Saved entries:
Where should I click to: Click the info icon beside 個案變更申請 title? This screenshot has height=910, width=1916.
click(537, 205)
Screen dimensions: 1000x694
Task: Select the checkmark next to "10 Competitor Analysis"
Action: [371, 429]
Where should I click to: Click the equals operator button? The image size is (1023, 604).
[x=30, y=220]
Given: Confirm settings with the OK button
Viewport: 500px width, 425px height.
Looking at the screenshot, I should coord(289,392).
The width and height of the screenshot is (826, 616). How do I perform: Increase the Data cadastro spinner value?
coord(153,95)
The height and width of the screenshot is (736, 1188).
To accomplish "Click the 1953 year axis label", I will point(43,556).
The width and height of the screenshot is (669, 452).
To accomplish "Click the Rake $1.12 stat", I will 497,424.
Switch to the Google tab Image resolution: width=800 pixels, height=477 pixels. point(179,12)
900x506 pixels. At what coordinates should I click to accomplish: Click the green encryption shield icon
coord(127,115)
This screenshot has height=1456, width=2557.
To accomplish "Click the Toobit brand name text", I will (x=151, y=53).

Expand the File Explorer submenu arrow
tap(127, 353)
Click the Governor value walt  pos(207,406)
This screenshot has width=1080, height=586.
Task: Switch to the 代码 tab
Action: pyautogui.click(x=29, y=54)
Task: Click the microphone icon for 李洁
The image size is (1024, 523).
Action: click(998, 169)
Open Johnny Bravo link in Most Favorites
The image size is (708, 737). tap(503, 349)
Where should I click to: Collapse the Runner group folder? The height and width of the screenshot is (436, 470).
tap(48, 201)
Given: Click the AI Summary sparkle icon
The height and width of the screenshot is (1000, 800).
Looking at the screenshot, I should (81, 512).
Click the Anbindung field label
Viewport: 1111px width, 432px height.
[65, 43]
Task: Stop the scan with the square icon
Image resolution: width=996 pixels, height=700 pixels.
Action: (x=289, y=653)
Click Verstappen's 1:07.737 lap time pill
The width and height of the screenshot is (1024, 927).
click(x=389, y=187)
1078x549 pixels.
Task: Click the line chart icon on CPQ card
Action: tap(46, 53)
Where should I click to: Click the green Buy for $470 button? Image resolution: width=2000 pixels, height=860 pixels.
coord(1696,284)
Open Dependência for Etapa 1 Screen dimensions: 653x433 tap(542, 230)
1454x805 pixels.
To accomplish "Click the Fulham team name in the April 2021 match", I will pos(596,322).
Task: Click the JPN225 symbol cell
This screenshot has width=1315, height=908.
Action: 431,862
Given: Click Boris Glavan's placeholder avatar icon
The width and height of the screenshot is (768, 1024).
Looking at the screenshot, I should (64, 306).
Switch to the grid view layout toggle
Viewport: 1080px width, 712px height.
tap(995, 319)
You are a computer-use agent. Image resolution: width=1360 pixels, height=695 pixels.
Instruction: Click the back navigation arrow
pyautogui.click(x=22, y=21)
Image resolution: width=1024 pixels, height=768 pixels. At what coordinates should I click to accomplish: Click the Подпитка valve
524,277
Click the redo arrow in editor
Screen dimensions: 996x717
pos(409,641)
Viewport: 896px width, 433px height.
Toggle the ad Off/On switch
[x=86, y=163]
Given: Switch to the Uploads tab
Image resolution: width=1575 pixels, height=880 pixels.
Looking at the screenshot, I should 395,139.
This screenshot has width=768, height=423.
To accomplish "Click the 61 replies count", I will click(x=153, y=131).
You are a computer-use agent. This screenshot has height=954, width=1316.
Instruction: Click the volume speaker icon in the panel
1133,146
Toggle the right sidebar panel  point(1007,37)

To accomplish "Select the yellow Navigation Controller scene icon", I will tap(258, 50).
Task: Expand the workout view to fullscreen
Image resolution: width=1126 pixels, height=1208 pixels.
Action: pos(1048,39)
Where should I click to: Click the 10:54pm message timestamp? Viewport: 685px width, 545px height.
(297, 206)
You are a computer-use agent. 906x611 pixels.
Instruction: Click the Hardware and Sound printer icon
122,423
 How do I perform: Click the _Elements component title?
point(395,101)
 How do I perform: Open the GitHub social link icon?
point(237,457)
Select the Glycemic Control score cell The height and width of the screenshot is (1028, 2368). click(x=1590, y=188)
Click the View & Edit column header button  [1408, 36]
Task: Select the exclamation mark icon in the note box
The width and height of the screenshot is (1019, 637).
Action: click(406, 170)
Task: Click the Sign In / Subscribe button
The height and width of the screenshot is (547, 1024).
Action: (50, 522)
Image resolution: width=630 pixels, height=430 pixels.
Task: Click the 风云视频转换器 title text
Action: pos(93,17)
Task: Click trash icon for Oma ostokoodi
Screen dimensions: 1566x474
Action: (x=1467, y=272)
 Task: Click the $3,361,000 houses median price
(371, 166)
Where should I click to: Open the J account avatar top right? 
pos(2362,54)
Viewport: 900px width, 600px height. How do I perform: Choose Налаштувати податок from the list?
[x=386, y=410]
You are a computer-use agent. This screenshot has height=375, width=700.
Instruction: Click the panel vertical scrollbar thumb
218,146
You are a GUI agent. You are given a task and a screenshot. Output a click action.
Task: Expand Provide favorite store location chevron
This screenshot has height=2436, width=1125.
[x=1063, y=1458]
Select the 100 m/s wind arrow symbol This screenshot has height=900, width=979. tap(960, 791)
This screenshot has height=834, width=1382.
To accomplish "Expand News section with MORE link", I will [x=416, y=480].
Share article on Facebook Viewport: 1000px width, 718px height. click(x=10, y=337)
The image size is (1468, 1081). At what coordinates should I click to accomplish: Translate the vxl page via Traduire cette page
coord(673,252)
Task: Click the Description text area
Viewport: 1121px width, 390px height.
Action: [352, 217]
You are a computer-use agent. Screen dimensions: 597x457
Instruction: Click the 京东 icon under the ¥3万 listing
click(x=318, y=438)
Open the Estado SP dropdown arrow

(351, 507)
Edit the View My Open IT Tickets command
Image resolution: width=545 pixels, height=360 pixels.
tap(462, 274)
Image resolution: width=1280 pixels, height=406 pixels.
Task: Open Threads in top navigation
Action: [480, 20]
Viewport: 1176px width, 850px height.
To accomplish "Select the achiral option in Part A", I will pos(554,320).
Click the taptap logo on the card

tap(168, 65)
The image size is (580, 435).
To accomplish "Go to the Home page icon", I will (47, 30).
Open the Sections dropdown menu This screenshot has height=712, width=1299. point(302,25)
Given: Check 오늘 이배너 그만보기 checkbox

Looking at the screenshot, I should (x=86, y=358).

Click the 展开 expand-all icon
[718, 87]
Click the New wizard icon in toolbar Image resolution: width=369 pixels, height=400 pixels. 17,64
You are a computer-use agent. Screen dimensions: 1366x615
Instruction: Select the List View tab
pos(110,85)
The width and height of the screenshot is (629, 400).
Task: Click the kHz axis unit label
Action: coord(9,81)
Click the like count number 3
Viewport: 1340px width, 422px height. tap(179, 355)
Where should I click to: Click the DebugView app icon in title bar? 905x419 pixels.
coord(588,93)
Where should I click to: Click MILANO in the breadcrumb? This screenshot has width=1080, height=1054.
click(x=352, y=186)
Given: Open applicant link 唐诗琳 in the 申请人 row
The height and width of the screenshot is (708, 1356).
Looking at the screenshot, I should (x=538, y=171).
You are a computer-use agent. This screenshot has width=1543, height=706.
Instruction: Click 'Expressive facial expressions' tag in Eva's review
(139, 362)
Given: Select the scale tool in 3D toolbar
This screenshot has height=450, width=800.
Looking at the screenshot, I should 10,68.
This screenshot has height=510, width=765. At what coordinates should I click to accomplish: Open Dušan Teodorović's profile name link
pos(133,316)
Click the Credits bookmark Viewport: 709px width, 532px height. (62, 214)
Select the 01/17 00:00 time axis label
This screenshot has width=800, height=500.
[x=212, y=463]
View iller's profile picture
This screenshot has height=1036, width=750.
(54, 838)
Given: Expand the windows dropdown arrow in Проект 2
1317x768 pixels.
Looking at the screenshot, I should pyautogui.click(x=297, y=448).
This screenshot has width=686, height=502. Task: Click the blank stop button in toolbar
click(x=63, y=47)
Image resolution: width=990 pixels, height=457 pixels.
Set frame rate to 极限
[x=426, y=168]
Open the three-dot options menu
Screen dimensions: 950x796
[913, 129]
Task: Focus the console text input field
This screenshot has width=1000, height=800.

- BRIEF
A copy of each line in the data above that holds the string "cell" is needed.

- SOLUTION BELOW
Task: Click the JPN225 symbol cell
Select the Glycemic Control score cell The height and width of the screenshot is (1028, 2368). click(x=1590, y=188)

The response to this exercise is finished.